I can remember going to the bank religiously every Friday, cashing my paycheck, and taking most of the money in the form of rolls of coins.

Now and then, I would ask for brand-new rolls of current-year coins, planning to set them aside for some future rainy day -- by which time they presumably would have risen significantly in value.

For the most part, however, I would leave the bank with dozens of rolls of circulated cents -- and possibly nickels, too -- stuffed in my pockets or, if I'd had the foresight to bring one, in a box or bag. My objective with these was not to hold onto them, but to look through them in quest of scarce-date coins.

The time was the early 1960s, and worthwhile coins could be found in circulation -- including rolls from the bank -- with regularity. My prize find, in 1961, was a 1914-D Lincoln cent; I judged it to be in very good condition and valued it at $35. I also found many semi-key coins, however, including such scarcer Lincolns as the 1915-S, 1922-D and 1931-D.

Sadly, there have been relatively few premium-value coins in pocket change lately, so there isn't as much incentive to search through rolls from the bank.

Several recent experiences suggest to me, in fact, that far from gaining something of value by getting rolls at the bank, collectors may run the risk of actually losing money.

On three separate occasions over the last few months, I have been shortchanged when I handed a teller $10 and asked for a roll of quarters at my friendly neighborhood bank in Glen Rock, New Jersey. (In reality, it's a branch of the East Coast mega-bank that swallowed up my neighborhood bank a few years ago.)

Once, I got a roll with only 39 "clad" Washington quarters instead of 40. Another time, the roll contained just 38 quarters -- a 5-percent loss on my "investment." The third time, there were 40 coins, but two of them were common, late-date foreign coins worth a great deal less than 25 cents: a British shilling and a Spanish 5-pesetas piece. Both are about the same size as the U.S. quarter and of similar composition and appearance.

I could rationalize, of course, that the foreign coins were placed in the roll by a hobbyist looking to stimulate new interest in world coinage. They did, after all, cause me to grab my copy of the Krause-Mishler "telephone book" to see how much they were worth.

The cynic in me suspects, though, that the motivation had more to do with profiteering than proselytizing. And it's hard to believe the short-count rolls resulted from anything other than old-fashioned greed.
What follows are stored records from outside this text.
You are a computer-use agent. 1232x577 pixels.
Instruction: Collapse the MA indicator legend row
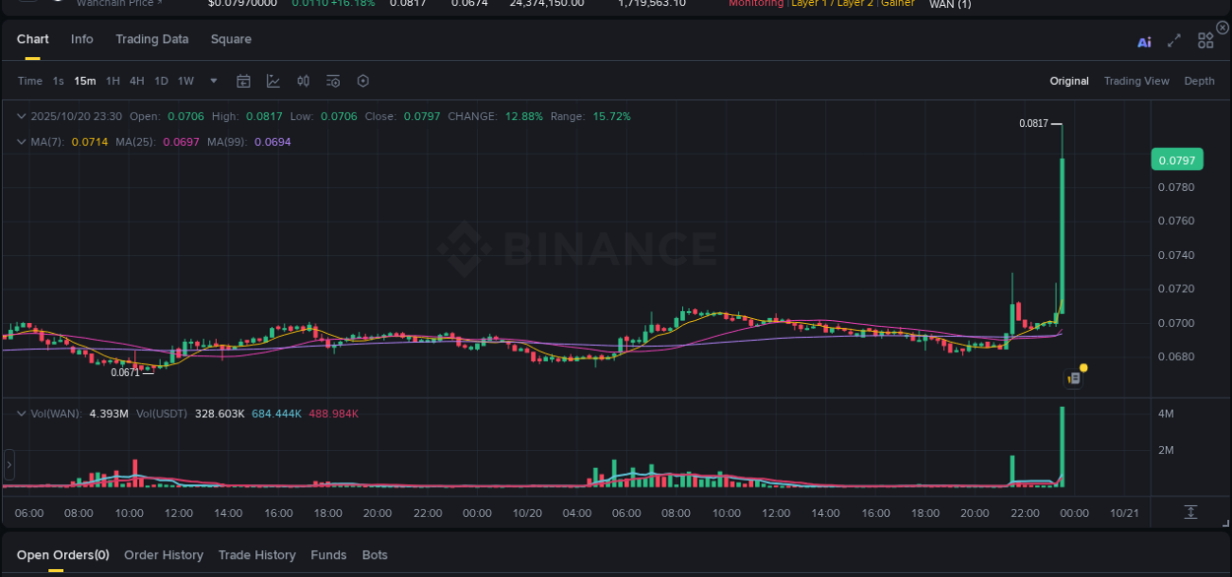tap(21, 141)

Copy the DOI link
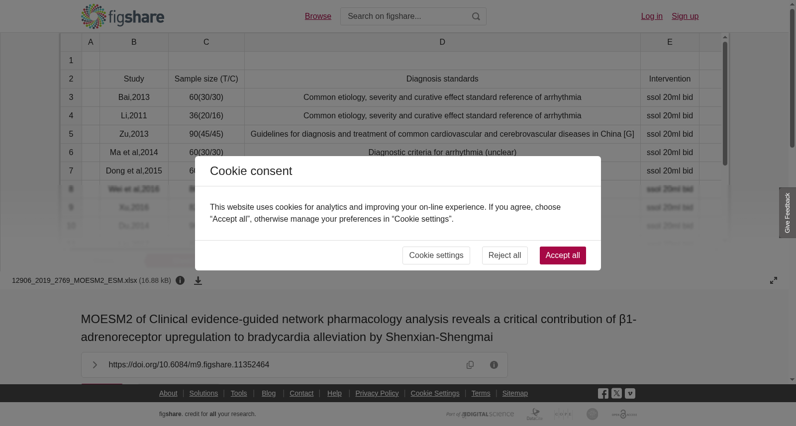470,365
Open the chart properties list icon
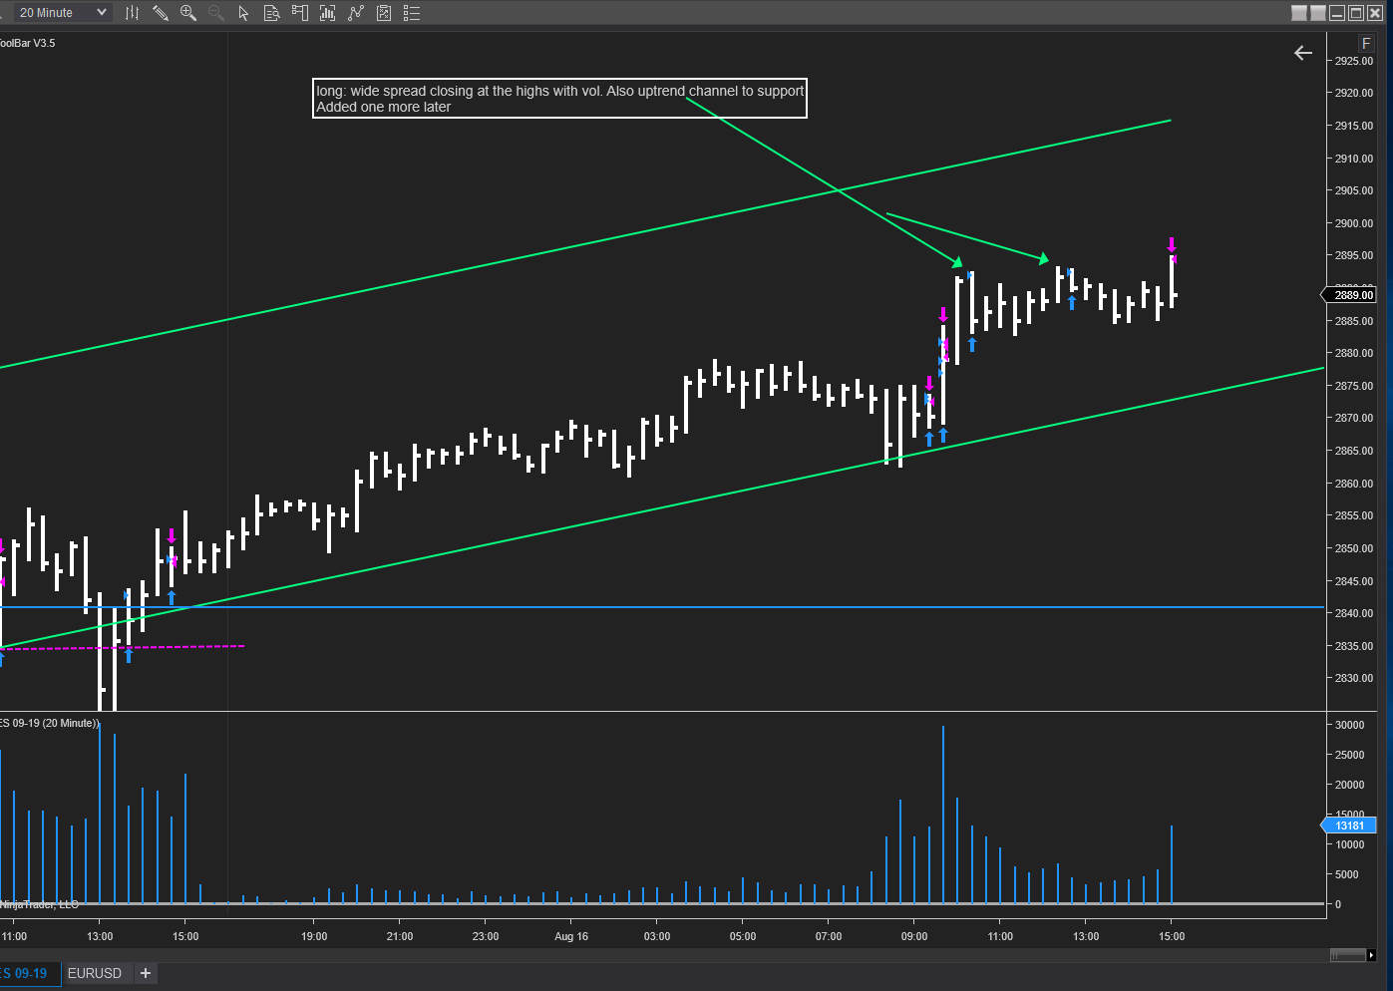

I guess you can't blame someone for trying to make a quick buck -- or even a quick 50 cents. What bothers me most of all is the fact that my "friendly" bank appears to be a party to this penny-ante -- or rather, quarter-ante -- form of theft.

With avarice all too typical of their industry, some banks evidently are trying to have it both ways. Several years ago, a bank in the nearby city of Clifton, New Jersey, made headlines in our local newspaper when it sought to impose a 1-percent fee on a 12-year-old boy before it would accept his deposit of $10 worth of coins.

The boy's outraged mother wrote a letter of protest to her congressman, and he introduced legislation that would have barred banks from imposing such fees on anyone under the age of 16. Regrettably, nothing came of it: Soon afterward, the congressman was swept out of office in the anti-incumbent tide of 1994, and his legislation was washed away as well.

Is it too much to ask for banks to count coins --without assessing a nuisance fee -- when customers bring them in? And shouldn't they be expected to verify that rolls contain the proper value before they hand them out?

Perhaps the only way to avoid being shortchanged is to stand in front of the teller and count the coins in front of her before you leave her window.

Given their recent history, though, the banks might well establish a "parking" fee for anyone who lingered for more than 10 seconds. Some of them charge already when customers call the banks' automated phone lines to double-check their balances -- or, for that matter, when anyone "ties up" a teller for anything more than a simple, straightforward deposit or withdrawal.

Knowingly or otherwise, banks once played an important part in whetting collectors' interest in numismatics. Today, it would appear, their role -- and their rolls -- have changed.

Nowadays, they're rolling the collectors.